Today’s Manufactured Homes Deliver Quality and Affordability Amid an Overheated Housing Market

The following contains excerpts from a USA TODAY editorial by Swapna Venugopal Ramaswamy posted January 20, 2022, titled Meet the new mobile home: Manufactured  houses deliver the American dream amid a tough housing market.”

 

Priced out of the site-built housing market

As an overheated housing market – marked by double-digit price increases, bidding wars, and inventory shortages – puts the dream of homeownership out of reach of many ordinary Americans, manufactured homes are growing in popularity because their cost is roughly half that of homes built on a permanent site.

Unlike a traditional site-built house, which is constructed at its final location using multiple teams of contractors, a manufactured home is built in an indoor facility and delivered to its location. That lowers costs by improving the efficiency in the home-building process: All the teams needed to build the manufactured home are in the facility, dramatically reducing labor costs.

More than 43,000 land-lease manufactured/mobile home communities exist in the U.S., with an estimated 4.3 million home sites, according to the Manufactured Housing Institute (MHI), a national trade organization. And nearly 22 million people live in manufactured homes.

Or Michaelo, founder of Orbit Homes which makes manufactured homes in California, says the simplicity of completing a house in the factory is what drew him to the business. “It’s cutting the time of construction, the hassle of dealing with all the trades – and the cost is tremendously lower,” he says.

 

 Quality built at half the price of a site-built

The price per square foot for a manufactured home in 2021 was about $57, compared with $119 for a home built in a neighborhood (excluding land), according to the MHI, with quality of construction and building products at least equal and often superior to a site-built home.

A manufactured home between 1.000-2,200 square feet costs $138,00 on average, roughly 40% of the median sales price of an existing home at $362,600 and one-third cost of a new single-family house, at $416,900, says Gay Cororaton, senior economist and director of housing and commercial research for the National Association of Realtors.

For the first time in 15 years, manufactured homes are on track to deliver more than 100,000 units in 2021, a 23% increase over 2016, according to the organization.

Today, manufactured homes refer to homes built on or after June 15, 1976, with construction standards regulated by the Department of Housing and Urban Development. The term “mobile” or “trailer” homes are typically used to describe bare-bones manufactured homes built before 1976.
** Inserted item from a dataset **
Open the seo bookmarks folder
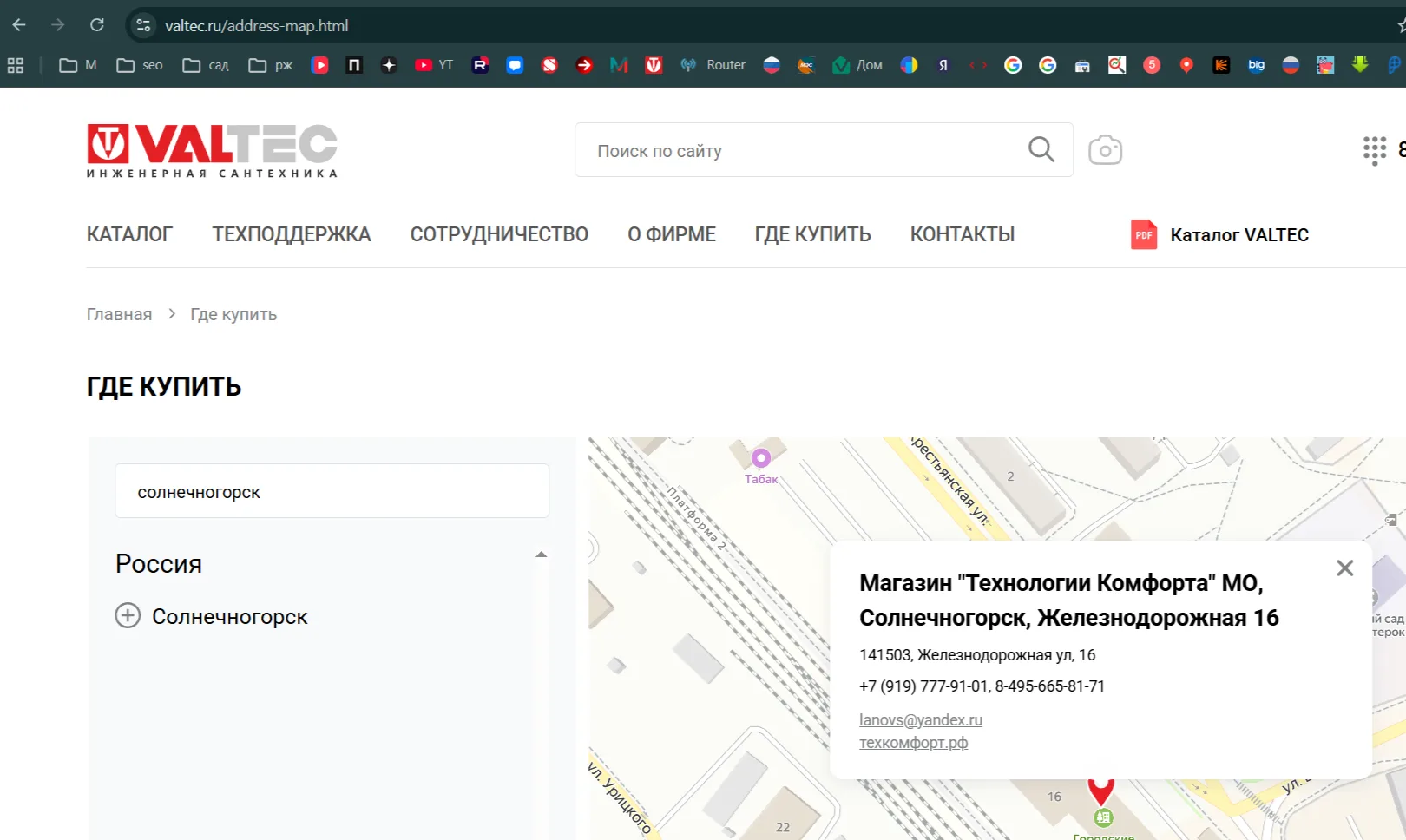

The quality and durability of manufactured homes have dramatically improved in recent decades to conform to federal and state construction requirements. This has made manufactured homes an affordable and attractive form of housing for many, on either individual lots or in land-lease communities, say industry experts.

“There’s a lot of demand for our homes right now,” says MHI CEO Leslie Gooch. “And that’s because people are looking for that extra space. They are looking to own their own four walls, have outdoor space, enough space for a home office. Today’s manufactured homes are built to a federal building code, are structurally secure and resilient, energy-efficient, and include a wide range of modern features that today’s consumers want.”

 

Manufactured home values rise

Not just that, over a five-year span ending in 2019, the median value of manufactured homes rose at a faster clip in 27 states than the median value of a single-family home, a new study by LendingTree shows.

That value increased by nearly 40% on average from 2014 to 2019 (the latest census data available), while the median value of single-family homes over the same period increased by 33%, the report says.

The average sales price of a new manufactured home in August stood at $112,000, while the average sales price of a new site-built house with land totaled $481,700. For homeowners who don’t own the land, the average monthly rent for manufactured homes in the U.S.was $568.
Jacob Channel, an economist with Lending Tree, says his company’s report shows that manufactured homes can be a good investment for homebuyers.